#### Record excerpts

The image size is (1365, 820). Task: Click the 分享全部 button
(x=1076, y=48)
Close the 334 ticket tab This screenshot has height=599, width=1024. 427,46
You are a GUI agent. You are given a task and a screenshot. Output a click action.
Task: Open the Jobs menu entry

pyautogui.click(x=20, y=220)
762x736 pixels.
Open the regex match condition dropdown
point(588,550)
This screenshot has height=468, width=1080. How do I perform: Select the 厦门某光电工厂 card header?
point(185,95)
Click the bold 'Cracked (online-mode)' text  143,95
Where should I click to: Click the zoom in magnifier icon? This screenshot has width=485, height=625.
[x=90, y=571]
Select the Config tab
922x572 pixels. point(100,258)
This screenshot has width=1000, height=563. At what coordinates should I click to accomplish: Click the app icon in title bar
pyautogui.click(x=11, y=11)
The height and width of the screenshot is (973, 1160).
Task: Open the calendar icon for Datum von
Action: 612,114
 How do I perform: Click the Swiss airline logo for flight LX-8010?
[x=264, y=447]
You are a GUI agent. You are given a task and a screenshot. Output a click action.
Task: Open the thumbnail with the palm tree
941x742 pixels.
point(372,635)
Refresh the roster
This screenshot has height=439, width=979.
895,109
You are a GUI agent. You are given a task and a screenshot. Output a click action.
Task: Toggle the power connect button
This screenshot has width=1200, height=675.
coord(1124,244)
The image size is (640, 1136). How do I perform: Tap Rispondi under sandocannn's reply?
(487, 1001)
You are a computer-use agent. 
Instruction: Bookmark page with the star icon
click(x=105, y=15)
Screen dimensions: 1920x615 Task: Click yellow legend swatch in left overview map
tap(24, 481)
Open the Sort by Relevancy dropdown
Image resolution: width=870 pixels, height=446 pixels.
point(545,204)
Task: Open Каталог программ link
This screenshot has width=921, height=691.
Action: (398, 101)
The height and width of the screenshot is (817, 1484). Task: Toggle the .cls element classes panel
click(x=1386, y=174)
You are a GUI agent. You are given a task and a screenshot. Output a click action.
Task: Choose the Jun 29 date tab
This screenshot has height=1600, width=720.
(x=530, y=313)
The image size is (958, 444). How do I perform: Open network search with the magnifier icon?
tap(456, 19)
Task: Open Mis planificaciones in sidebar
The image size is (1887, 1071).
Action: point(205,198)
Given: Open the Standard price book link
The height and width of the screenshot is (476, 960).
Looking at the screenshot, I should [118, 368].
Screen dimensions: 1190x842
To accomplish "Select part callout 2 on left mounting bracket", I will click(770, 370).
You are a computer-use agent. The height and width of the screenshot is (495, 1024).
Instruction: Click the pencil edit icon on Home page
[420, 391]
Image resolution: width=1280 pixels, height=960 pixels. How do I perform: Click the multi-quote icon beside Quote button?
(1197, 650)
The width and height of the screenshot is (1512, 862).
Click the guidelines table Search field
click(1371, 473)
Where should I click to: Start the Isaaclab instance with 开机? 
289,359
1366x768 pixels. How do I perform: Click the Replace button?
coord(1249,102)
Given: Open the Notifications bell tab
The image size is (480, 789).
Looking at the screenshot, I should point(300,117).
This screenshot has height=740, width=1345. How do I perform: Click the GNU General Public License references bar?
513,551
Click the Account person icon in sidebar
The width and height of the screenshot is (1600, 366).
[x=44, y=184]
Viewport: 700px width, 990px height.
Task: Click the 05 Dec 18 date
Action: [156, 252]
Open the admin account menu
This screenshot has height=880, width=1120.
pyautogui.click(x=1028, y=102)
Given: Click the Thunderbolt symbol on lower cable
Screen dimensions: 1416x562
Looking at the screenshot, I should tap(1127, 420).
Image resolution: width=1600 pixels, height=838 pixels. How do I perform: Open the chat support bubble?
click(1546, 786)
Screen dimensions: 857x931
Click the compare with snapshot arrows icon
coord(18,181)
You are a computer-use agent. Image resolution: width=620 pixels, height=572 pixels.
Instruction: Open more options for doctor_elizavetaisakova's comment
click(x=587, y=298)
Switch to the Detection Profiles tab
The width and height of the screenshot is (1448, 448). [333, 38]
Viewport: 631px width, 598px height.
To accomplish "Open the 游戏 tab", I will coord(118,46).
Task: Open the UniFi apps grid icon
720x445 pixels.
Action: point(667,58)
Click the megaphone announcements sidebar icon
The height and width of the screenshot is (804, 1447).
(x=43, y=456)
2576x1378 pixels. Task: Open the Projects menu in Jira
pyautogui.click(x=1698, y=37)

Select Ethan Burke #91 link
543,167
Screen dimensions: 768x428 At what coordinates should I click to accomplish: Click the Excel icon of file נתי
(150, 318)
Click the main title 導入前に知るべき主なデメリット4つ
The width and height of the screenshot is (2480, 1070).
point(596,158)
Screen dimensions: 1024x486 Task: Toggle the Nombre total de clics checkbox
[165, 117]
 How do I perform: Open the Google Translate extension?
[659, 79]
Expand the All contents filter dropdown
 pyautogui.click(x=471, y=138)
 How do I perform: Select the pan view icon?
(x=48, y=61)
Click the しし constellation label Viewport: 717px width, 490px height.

########

### Exercise description
Retype every line of the data, keeping each one exactly as it is.

### Your response
The image size is (1365, 820). Task: Click the 分享全部 button
(x=1076, y=48)
Close the 334 ticket tab This screenshot has height=599, width=1024. 427,46
You are a GUI agent. You are given a task and a screenshot. Output a click action.
Task: Open the Jobs menu entry

pyautogui.click(x=20, y=220)
762x736 pixels.
Open the regex match condition dropdown
point(588,550)
This screenshot has height=468, width=1080. How do I perform: Select the 厦门某光电工厂 card header?
point(185,95)
Click the bold 'Cracked (online-mode)' text  143,95
Where should I click to: Click the zoom in magnifier icon? This screenshot has width=485, height=625.
[x=90, y=571]
Select the Config tab
922x572 pixels. point(100,258)
This screenshot has width=1000, height=563. At what coordinates should I click to accomplish: Click the app icon in title bar
pyautogui.click(x=11, y=11)
The height and width of the screenshot is (973, 1160).
Task: Open the calendar icon for Datum von
Action: 612,114
 How do I perform: Click the Swiss airline logo for flight LX-8010?
[x=264, y=447]
You are a GUI agent. You are given a task and a screenshot. Output a click action.
Task: Open the thumbnail with the palm tree
941x742 pixels.
point(372,635)
Refresh the roster
This screenshot has height=439, width=979.
895,109
You are a GUI agent. You are given a task and a screenshot. Output a click action.
Task: Toggle the power connect button
This screenshot has width=1200, height=675.
coord(1124,244)
The image size is (640, 1136). How do I perform: Tap Rispondi under sandocannn's reply?
(487, 1001)
You are a computer-use agent. 
Instruction: Bookmark page with the star icon
click(x=105, y=15)
Screen dimensions: 1920x615 Task: Click yellow legend swatch in left overview map
tap(24, 481)
Open the Sort by Relevancy dropdown
Image resolution: width=870 pixels, height=446 pixels.
point(545,204)
Task: Open Каталог программ link
This screenshot has width=921, height=691.
Action: (398, 101)
The height and width of the screenshot is (817, 1484). Task: Toggle the .cls element classes panel
click(x=1386, y=174)
You are a GUI agent. You are given a task and a screenshot. Output a click action.
Task: Choose the Jun 29 date tab
This screenshot has height=1600, width=720.
(x=530, y=313)
The image size is (958, 444). How do I perform: Open network search with the magnifier icon?
tap(456, 19)
Task: Open Mis planificaciones in sidebar
The image size is (1887, 1071).
Action: point(205,198)
Given: Open the Standard price book link
The height and width of the screenshot is (476, 960).
Looking at the screenshot, I should [118, 368].
Screen dimensions: 1190x842
To accomplish "Select part callout 2 on left mounting bracket", I will click(770, 370).
You are a computer-use agent. The height and width of the screenshot is (495, 1024).
Instruction: Click the pencil edit icon on Home page
[420, 391]
Image resolution: width=1280 pixels, height=960 pixels. How do I perform: Click the multi-quote icon beside Quote button?
(1197, 650)
The width and height of the screenshot is (1512, 862).
Click the guidelines table Search field
click(1371, 473)
Where should I click to: Start the Isaaclab instance with 开机? 
289,359
1366x768 pixels. How do I perform: Click the Replace button?
coord(1249,102)
Given: Open the Notifications bell tab
The image size is (480, 789).
Looking at the screenshot, I should point(300,117).
This screenshot has height=740, width=1345. How do I perform: Click the GNU General Public License references bar?
513,551
Click the Account person icon in sidebar
The width and height of the screenshot is (1600, 366).
[x=44, y=184]
Viewport: 700px width, 990px height.
Task: Click the 05 Dec 18 date
Action: [156, 252]
Open the admin account menu
This screenshot has height=880, width=1120.
pyautogui.click(x=1028, y=102)
Given: Click the Thunderbolt symbol on lower cable
Screen dimensions: 1416x562
Looking at the screenshot, I should tap(1127, 420).
Image resolution: width=1600 pixels, height=838 pixels. How do I perform: Open the chat support bubble?
click(1546, 786)
Screen dimensions: 857x931
Click the compare with snapshot arrows icon
coord(18,181)
You are a computer-use agent. Image resolution: width=620 pixels, height=572 pixels.
Instruction: Open more options for doctor_elizavetaisakova's comment
click(x=587, y=298)
Switch to the Detection Profiles tab
The width and height of the screenshot is (1448, 448). [333, 38]
Viewport: 631px width, 598px height.
To accomplish "Open the 游戏 tab", I will coord(118,46).
Task: Open the UniFi apps grid icon
720x445 pixels.
Action: point(667,58)
Click the megaphone announcements sidebar icon
The height and width of the screenshot is (804, 1447).
(x=43, y=456)
2576x1378 pixels. Task: Open the Projects menu in Jira
pyautogui.click(x=1698, y=37)

Select Ethan Burke #91 link
543,167
Screen dimensions: 768x428 At what coordinates should I click to accomplish: Click the Excel icon of file נתי
(150, 318)
Click the main title 導入前に知るべき主なデメリット4つ
The width and height of the screenshot is (2480, 1070).
point(596,158)
Screen dimensions: 1024x486 Task: Toggle the Nombre total de clics checkbox
[165, 117]
 How do I perform: Open the Google Translate extension?
[659, 79]
Expand the All contents filter dropdown
 pyautogui.click(x=471, y=138)
 How do I perform: Select the pan view icon?
(x=48, y=61)
Click the しし constellation label Viewport: 717px width, 490px height.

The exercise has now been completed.